There has been quite a debate in recent years about who should be qualified to play for their country in rugby and other sports. In the last World Cup, it was reported, Argentina were the only team where the full squad was born in Argentina. Both England and Ireland rely on “foreign-born” players and Australia and New Zealand both rely on Pacific Islanders. Some commentators say this is unfair on “home-grown” players but the debate is more complex than that.
Rules on representing your country in sport are complex and vary by sport. Your nationality, where you were born, where you live and whether you have represented another country before are often factors. Indeed rules may even differ by competition with the Olympic Games often have different criteria that for example the World Championship in a sport.

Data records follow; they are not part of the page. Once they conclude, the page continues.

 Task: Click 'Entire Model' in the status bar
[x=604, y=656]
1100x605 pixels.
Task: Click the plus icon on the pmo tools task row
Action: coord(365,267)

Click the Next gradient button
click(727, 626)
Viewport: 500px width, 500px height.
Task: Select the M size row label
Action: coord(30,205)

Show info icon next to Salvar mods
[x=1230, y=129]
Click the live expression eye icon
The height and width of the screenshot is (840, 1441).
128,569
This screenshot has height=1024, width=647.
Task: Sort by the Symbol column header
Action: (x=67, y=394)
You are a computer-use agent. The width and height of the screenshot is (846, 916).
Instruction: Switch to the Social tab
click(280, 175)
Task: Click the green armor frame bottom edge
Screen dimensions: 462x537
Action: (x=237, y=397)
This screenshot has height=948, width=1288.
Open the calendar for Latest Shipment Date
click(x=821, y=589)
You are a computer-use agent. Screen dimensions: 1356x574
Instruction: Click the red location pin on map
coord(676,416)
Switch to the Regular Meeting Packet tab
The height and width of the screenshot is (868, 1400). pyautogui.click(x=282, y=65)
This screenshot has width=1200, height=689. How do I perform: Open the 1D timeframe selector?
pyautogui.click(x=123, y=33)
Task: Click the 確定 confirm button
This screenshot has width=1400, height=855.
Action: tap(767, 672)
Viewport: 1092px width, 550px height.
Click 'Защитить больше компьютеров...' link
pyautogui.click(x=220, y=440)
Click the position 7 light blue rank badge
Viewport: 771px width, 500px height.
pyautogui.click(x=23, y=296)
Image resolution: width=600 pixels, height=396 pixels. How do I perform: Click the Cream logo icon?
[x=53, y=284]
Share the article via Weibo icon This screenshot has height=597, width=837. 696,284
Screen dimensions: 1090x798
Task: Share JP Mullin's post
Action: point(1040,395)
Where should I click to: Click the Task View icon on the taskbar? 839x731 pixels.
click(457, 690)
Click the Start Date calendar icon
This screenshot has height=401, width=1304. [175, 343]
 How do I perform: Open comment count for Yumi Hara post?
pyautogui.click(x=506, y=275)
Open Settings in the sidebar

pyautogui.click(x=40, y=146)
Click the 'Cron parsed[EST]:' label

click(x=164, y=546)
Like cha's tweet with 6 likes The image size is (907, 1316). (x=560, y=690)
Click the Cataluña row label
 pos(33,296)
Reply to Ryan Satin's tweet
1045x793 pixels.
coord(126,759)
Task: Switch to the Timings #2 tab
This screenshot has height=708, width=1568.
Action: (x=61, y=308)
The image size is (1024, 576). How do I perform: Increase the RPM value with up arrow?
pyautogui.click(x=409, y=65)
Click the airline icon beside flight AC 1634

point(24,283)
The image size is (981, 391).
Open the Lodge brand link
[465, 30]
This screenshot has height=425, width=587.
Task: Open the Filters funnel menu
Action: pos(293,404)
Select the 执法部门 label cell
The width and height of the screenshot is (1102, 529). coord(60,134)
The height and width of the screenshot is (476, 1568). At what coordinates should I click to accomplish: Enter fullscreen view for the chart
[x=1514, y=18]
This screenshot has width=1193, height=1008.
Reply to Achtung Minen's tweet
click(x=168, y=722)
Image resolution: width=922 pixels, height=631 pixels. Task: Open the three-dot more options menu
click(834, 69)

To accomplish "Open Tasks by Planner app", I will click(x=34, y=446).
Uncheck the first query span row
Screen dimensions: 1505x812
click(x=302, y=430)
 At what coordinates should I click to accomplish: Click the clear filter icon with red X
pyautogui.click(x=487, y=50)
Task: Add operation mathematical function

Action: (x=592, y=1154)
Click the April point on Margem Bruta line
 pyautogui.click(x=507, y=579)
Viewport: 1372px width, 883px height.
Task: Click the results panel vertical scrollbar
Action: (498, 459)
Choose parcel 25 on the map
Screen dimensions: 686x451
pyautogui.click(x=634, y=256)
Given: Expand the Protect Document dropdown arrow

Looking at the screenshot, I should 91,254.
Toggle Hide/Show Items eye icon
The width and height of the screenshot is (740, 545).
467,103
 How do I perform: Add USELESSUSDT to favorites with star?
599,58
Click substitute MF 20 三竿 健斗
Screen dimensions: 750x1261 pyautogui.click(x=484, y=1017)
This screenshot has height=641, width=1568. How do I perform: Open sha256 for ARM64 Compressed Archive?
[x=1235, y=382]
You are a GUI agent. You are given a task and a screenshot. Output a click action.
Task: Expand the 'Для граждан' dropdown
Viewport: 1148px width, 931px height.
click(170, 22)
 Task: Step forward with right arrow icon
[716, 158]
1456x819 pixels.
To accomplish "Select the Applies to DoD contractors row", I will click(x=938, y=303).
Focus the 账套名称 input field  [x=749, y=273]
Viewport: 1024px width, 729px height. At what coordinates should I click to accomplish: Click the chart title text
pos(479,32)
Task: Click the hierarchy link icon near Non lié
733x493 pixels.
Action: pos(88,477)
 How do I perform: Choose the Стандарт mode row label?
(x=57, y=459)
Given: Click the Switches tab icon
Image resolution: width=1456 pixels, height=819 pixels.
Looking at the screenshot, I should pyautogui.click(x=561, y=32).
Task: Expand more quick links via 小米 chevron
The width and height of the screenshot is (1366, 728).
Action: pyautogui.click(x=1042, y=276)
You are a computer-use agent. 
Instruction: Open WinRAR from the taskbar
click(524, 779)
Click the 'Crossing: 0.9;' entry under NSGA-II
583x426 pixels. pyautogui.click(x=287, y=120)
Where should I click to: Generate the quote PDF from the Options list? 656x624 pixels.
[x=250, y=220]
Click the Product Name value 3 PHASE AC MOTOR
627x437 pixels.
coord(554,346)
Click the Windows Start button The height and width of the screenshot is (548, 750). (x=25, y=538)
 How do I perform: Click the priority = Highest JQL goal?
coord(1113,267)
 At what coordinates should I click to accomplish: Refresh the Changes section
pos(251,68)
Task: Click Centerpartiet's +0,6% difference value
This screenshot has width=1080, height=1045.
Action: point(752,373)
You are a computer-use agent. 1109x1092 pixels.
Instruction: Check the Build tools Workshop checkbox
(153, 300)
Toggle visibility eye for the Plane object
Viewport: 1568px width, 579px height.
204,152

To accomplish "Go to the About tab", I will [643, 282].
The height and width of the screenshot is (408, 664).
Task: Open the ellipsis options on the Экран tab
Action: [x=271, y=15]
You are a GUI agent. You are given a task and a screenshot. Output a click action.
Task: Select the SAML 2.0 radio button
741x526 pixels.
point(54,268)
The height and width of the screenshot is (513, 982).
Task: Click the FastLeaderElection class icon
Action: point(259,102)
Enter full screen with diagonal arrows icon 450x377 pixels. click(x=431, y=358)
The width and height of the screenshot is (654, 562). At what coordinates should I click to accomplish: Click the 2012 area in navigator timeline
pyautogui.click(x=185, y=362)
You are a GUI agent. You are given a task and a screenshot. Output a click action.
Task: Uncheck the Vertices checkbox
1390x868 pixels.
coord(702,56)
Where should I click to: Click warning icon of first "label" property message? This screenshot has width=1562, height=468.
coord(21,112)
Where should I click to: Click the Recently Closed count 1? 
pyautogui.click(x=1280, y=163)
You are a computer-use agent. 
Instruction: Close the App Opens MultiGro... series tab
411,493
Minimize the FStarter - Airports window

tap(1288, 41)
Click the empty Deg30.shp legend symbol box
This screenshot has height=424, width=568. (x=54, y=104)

Some say your right to represent your country should be driven by your nationality. But that’s not so easy – does it also apply if you were born somewhere else and have gained nationality by living in that country for a long time? Or what if are a national of one country but emigrated to another country when you were a baby or even born in another country but entitled to nationality as a result of your parents or even grandparents, when you may never have even visited that country? Or are we really saying you must be born and breed in a country and be a national to “qualify” ? Nationality, it seems, is a course criteria.
But so is residency. For example if you have lived in a country for a long time and are a permanent resident, surely you should be allow represent your country. But how long is a long time? 10 years or 3 years ? Any length of time you pick is going to have people on the wrong side of threshold.
Maybe we need to look at this differently. What really defines your identity is (guess what) what you identify with. And that is hard to measure – it is not all about residency or nationality. It is about what you feel. Clearly sport needs rules about representation but they are always going to be imperfect and can never predict what you really identify with.